● **Task requirements**
Ignoring pictures, transcribe exactly the lines between the one containing "Where should I click to: Stop" and the end of the material, both included.

● **Dataset extract**

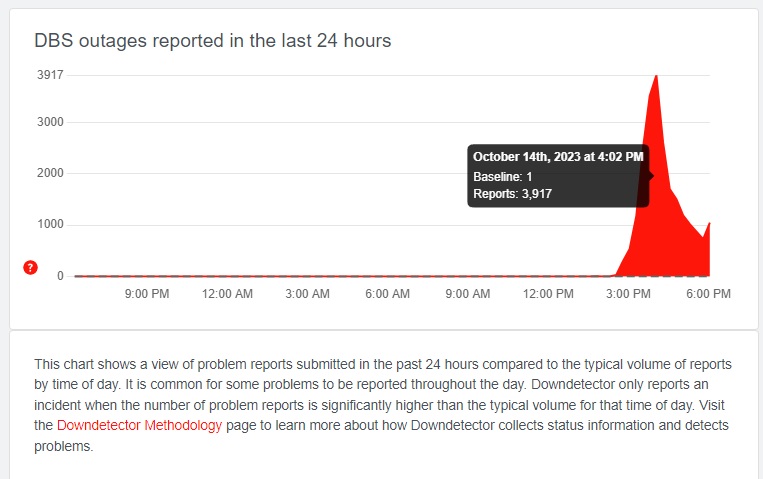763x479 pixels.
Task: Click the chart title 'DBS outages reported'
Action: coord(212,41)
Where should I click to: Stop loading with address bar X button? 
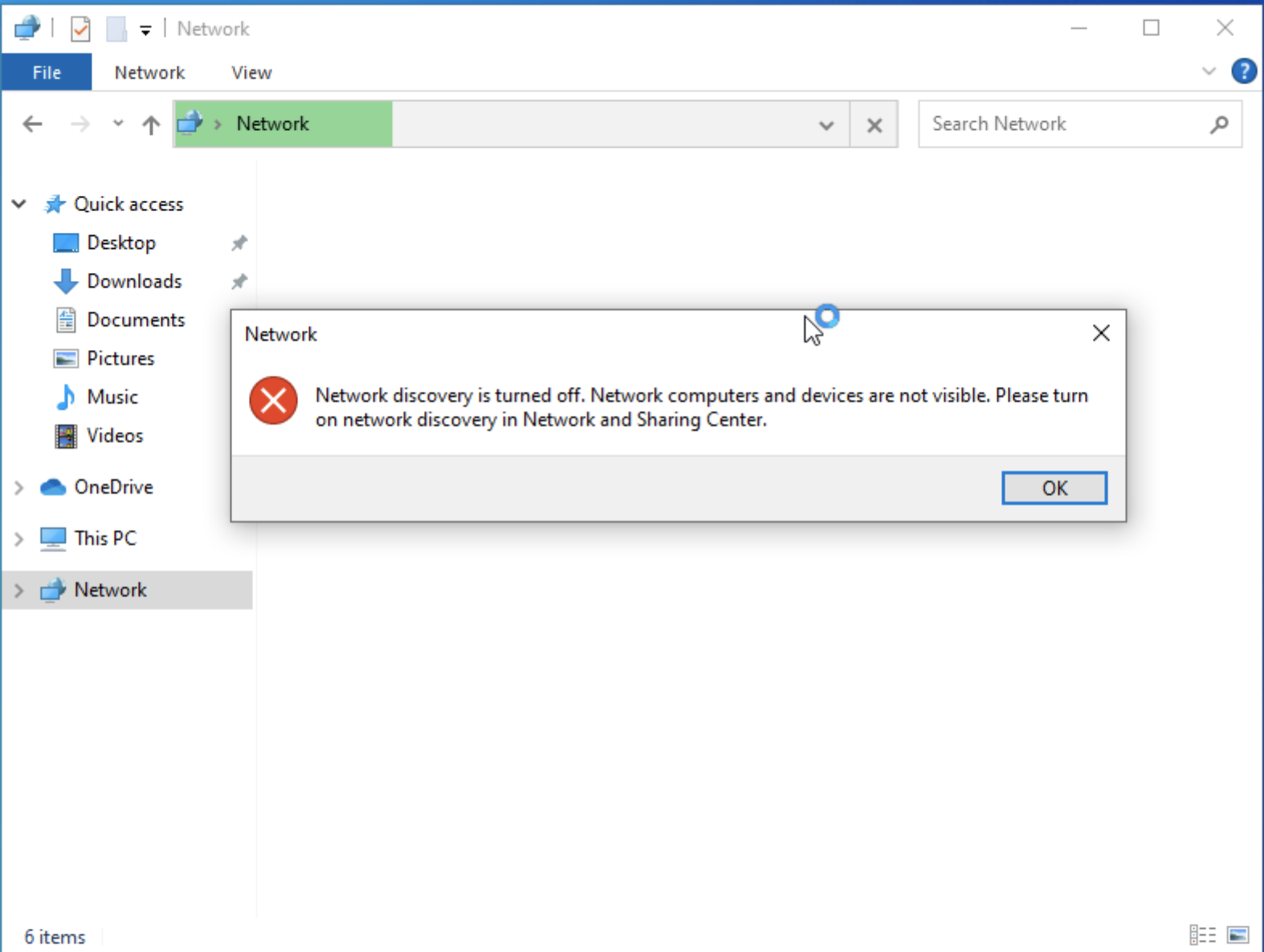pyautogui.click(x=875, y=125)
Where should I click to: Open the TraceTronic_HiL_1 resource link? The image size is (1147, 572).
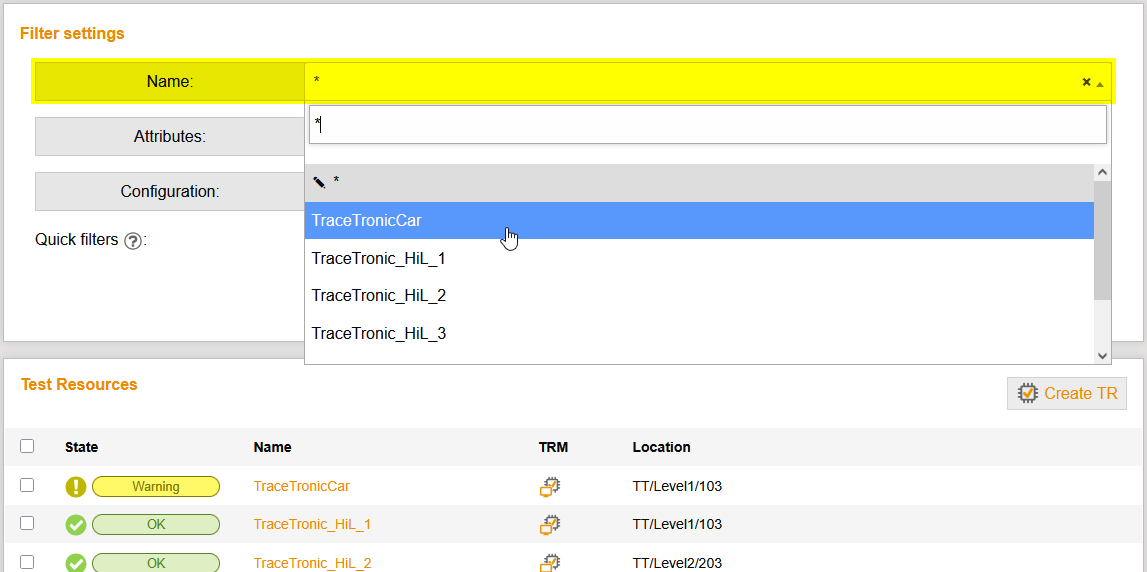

● **Your response**
Where should I click to: Stop loading with address bar X button? 
pyautogui.click(x=875, y=125)
Where should I click to: Open the TraceTronic_HiL_1 resource link? The image size is (1147, 572).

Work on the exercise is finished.